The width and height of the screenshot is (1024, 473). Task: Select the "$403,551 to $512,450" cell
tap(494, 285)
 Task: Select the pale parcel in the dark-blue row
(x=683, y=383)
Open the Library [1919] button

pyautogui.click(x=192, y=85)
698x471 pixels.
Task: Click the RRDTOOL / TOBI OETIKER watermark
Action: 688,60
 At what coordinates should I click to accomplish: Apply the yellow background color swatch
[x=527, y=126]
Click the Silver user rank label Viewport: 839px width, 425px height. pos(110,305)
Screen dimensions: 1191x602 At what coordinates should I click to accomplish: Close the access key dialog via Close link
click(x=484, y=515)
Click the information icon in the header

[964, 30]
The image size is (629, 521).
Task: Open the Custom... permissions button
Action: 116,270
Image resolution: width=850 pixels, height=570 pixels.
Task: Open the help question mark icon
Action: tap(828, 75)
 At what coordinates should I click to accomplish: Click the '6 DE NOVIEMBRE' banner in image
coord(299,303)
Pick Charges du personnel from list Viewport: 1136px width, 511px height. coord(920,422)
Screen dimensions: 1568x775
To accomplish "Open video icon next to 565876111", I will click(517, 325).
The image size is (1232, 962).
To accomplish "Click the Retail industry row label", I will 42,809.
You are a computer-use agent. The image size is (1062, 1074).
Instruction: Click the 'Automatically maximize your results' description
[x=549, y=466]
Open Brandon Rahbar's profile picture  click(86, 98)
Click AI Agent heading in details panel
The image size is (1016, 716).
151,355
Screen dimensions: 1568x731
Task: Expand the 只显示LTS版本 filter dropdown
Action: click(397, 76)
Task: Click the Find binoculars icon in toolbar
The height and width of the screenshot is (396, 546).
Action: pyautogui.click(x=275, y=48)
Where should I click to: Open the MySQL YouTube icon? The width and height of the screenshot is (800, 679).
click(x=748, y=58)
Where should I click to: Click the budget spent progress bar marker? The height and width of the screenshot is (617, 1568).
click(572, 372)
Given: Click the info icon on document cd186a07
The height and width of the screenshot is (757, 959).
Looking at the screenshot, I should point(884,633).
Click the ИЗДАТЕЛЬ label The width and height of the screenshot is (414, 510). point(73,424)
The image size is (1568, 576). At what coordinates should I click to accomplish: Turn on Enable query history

How to complete this task:
Reproduce exactly the line containing "The image size is (1232, 962)." and every line after it through the end of the records above, and nothing else.

The answer:
The image size is (1232, 962).
To accomplish "Click the Retail industry row label", I will 42,809.
You are a computer-use agent. The image size is (1062, 1074).
Instruction: Click the 'Automatically maximize your results' description
[x=549, y=466]
Open Brandon Rahbar's profile picture  click(86, 98)
Click AI Agent heading in details panel
The image size is (1016, 716).
151,355
Screen dimensions: 1568x731
Task: Expand the 只显示LTS版本 filter dropdown
Action: click(397, 76)
Task: Click the Find binoculars icon in toolbar
The height and width of the screenshot is (396, 546).
Action: pyautogui.click(x=275, y=48)
Where should I click to: Open the MySQL YouTube icon? The width and height of the screenshot is (800, 679).
click(x=748, y=58)
Where should I click to: Click the budget spent progress bar marker? The height and width of the screenshot is (617, 1568).
click(572, 372)
Given: Click the info icon on document cd186a07
The height and width of the screenshot is (757, 959).
Looking at the screenshot, I should point(884,633).
Click the ИЗДАТЕЛЬ label The width and height of the screenshot is (414, 510). point(73,424)
The image size is (1568, 576). At what coordinates should I click to accomplish: Turn on Enable query history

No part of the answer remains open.